Gonadotropin-releasing hormone (GRNH) agonists and antagonists
Women take what are called gonadotropin-releasing hormone (GnRH) agonists and antagonists to block the production of estrogens that stimulate the ovary. Estrogen is the hormone that’s mainly responsible for the development of female sexual characteristics. This prevents menstruation and creates an artificial menopause. The therapy has side effects like vaginal dryness and hot flashes. Taking small doses of estrogen and progesterone at the same time can help to limit or prevent these symptoms.
Danazol is another medication used to stop menstruation and reduce symptoms. While taking danazol, the disease may continue to progress. Danazol can have side effects including acne and hirsutism, which is abnormal hair growth on your face and body. Other drugs are being studied that may improve symptoms and slow disease progress.
Conservative surgery is for women who want to get pregnant or experience severe pain and for whom hormonal treatments aren’t working. The goal of conservative surgery is to remove or destroy endometrial growths without damaging your reproductive organs.
Laparoscopy, a minimally invasive surgery, is used to both visualize, diagnose, and remove the endometrial tissue. Your surgeon will make small incisions in your abdomen to remove the growths surgically or to burn or vaporize them. Lasers are commonly used these days as a way destroy this “out of place” tissue.
Last-resort surgery (hysterectomy)
Rarely, your doctor may recommend a total hysterectomy as a last resort if your condition doesn’t improve with other treatments. During a total hysterectomy, your surgeon will remove your uterus and cervix. Your doctor will also remove your ovaries because they make estrogen, and estrogen causes the growth of endometrial tissue. They will also remove visible implant lesions.
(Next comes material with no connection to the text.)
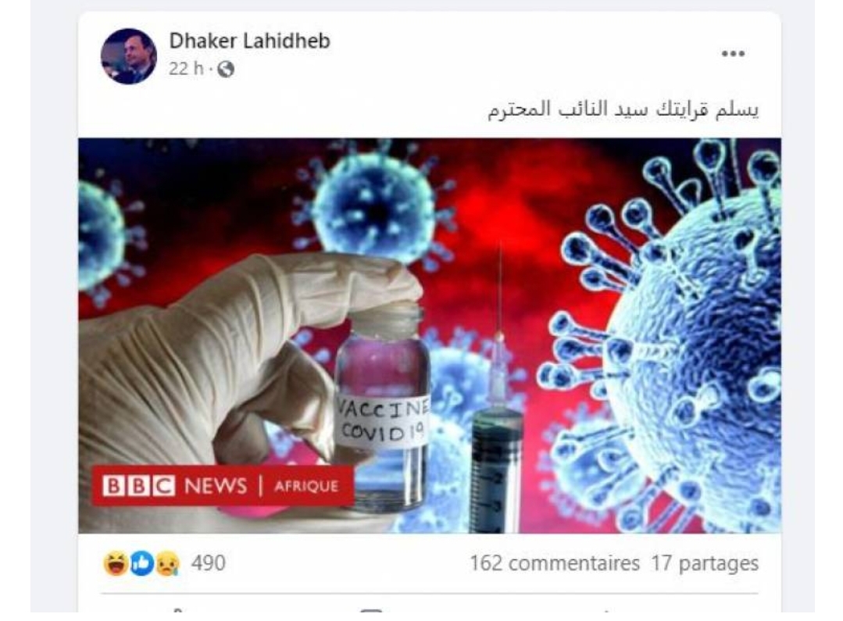
Task: Click the public globe privacy icon
Action: coord(225,70)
This radical approach to treatment is used only when other treatment approaches have failed, and the pain and inflammation are interfering with quality of life. This procedure will stop the cycle of menstruation, and symptoms of endometriosis should reduce. There is no guarantee that all pain will go away, however.
You’ll be unable to get pregnant after a hysterectomy. Get a second opinion before agreeing to surgery if you’re thinking about starting a family.
Prevention of Endometriosis
Endometriosis cannot be prevented. This is in part because the cause is poorly understood. But long-term use of birth control hormones (patch, pills, or ring) may prevent endometriosis from becoming worse.